The appellant was an active party with the husband in the accomplishment of the fraudulent purpose. The agreement to board Schacht for a year, made with the intent to defeat or render ineffectual the claim of the wife in the pending action, was a fraud upon her, condemned alike by the common law and by the statute, and, being a substantial part of the consideration for the *116transfer of the note, that alone rendered the transfer voidable, notwithstanding the further consideration that Thonet should pay certain debts of Schacht, much less in amount, a,s it seems, than the value of the property transferred. Albee v. Webster, 16 N. H. 362; Morrison v. Morrison, supra; Sidensparker v. Sidensparker, 52 Me. 481, 490; Twyne’s Case, supra.
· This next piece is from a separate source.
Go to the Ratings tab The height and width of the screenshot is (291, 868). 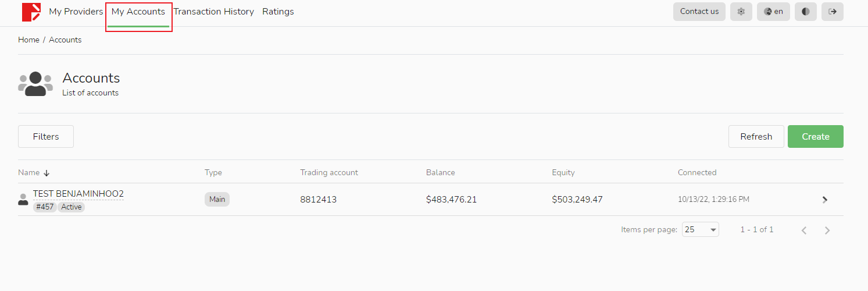point(278,12)
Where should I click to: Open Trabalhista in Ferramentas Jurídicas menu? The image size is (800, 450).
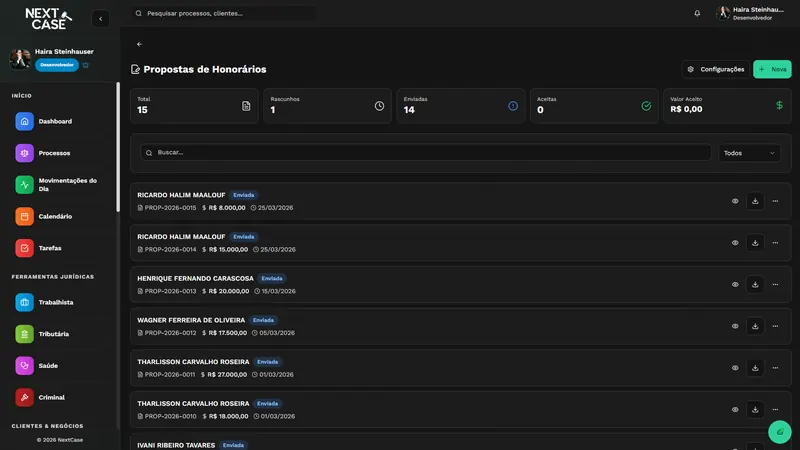(x=56, y=302)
Thonet, having actively participated in the fraud, is not entitled to' protection even as to the amounts paid by him out of the proceeds of the note which he collected. The transfer to him is to be treated as void in its entirety, and he is answerable for the proceeds of the note, without deduction even on account of his own debt. Thompson v. Bickford, 19 Minn. 17, (Gil. 1.) The case will be seen to be distinguishable from one where the property of the debtor is appropriated whoily in payment of the debts of preferred creditors, there being reserved no benefit to himself from the transfer.

Judgment affirmed.

"Vanderburgh, J., took no part.

(Opinion published 5i N. W. B.ep. 913.)